When it comes to dating, the genders have more in common than we think, but we definitely have different perspectives. It’s good to know how the opposite sex thinks and acts before you make any assumptions. It could also help you have happier, healthier relationships. This is why it’s important to know how men and women approach dating in completely different ways.
A Woman’s Approach to Relationships
Dating can bring out a woman’s analytical side, there’s no doubt about it. She will think about everything – where you’ll be meeting, what you’ll be doing, if she can hold up her end of the conversation, if there will be chemistry, and the list goes on. She also puts a lot of time and thought into her looks – what she wears, her hair, her make-up – and what kind of image she wants to convey to her date.

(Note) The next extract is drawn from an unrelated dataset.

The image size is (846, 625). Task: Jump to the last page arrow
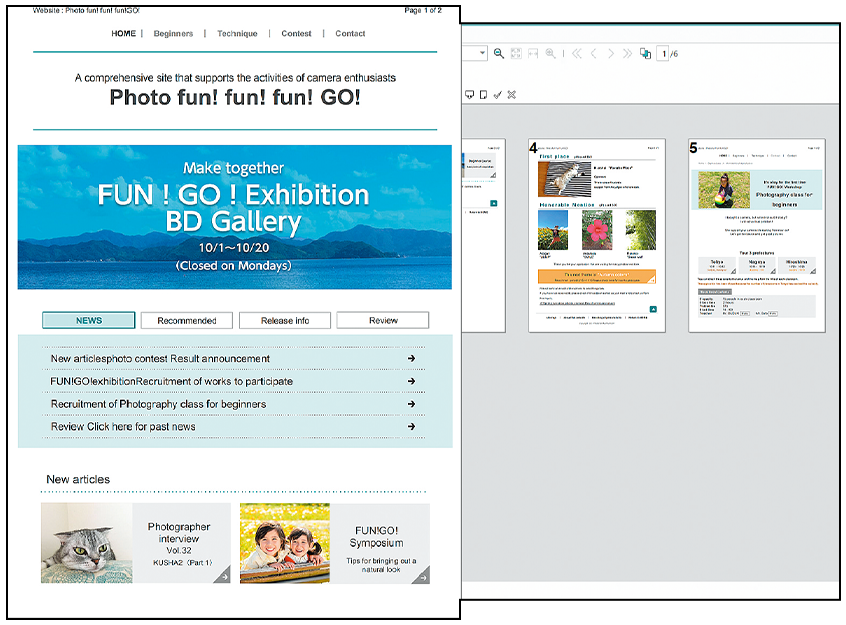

On the date itself, she pays attention. She’s listening to what he says, his behavior, his body language. She is noting what she likes about him, but also those things that turn her off. She is deciding whether or not there will be a second date, or any relationship potential.
Most women prefer men to make the first move, but that is changing. Women are now starting to take charge of their own dating experiences. For the most part, women still want men to approach them, message first, and ask them out. They want men to take charge of planning and paying for the date, at least when they meet for the first time. Women perceive this as confidence, interest and maturity. Of course, she can pay and plan for it herself, but it’s much more attractive when a guy takes charge.

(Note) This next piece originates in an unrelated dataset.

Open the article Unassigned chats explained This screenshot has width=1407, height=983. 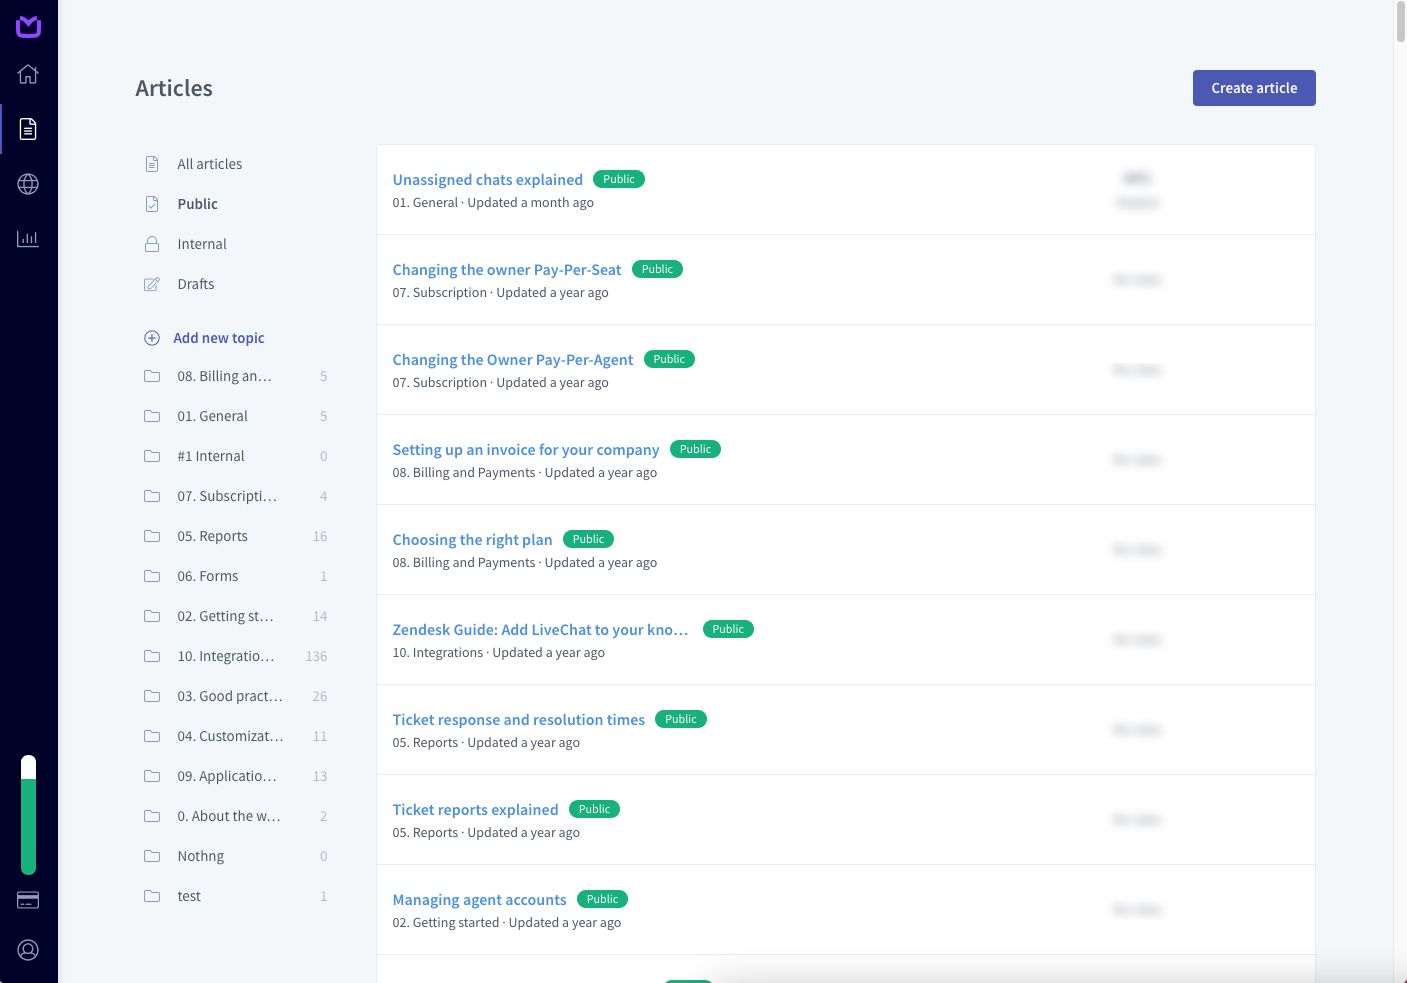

If they like a guy, women tend to move more quickly in the dating process and get emotionally attached early on, whereas men feel initial sexual attraction and use the dating process to determine if there’s an emotional connection.
A Man’s Approach to Relationships
Contrary to popular opinion, the overwhelming majority of men are looking for a real relationship, not just a hook-up. Plus, they tend to be romantic and believe in love at first sight much more than women do, as explained in Match’s annual Singles in America study. But there is a difference in a man’s approach.
It’s not a myth that men consider how a woman looks and his sexual attraction to her first, before anything else. This is the beginning of the dating process for him. If there is an attraction, he wants to see where it leads. He will pick up on her body language. He’ll probably engage her in flirty conversation. He’s not analyzing every word she says – he is considering his overall feelings for a woman.
Most men take longer than women to form an emotional attachment. If they have sex early on, it doesn’t mean a man will feel closer to a woman. He usually takes more time in deciding if a casual relationship or date will lead somewhere. But once he is interested in something serious, he is not shy about letting her know. Men like to pursue.
Men also thrive on taking care of women. This doesn’t mean that women lose their independence, but it does mean that he wants to be romantic, or do things for her, or help her when he can – and it’s important for the woman to let him. He might not do things the way his date would like, but if she acknowledges his efforts, it goes a long way toward building the relationship. Men tend to be more pragmatic – they don’t grow close over long, intimate talks like women. Instead, they take thoughtful action. For example, if she mentioned she likes Italian restaurants, he shows his affection by making plans for their next dinner at an Italian restaurant.
Are men really from Mars, and women from Venus?
When you know how the opposite sex thinks about dating, you can get a budding relationship off to a good start and help it grow in a positive direction. Both men and women can complement each other in a good relationship, even though they think and act differently. The important thing is to cultivate more understanding and appreciation for those differences.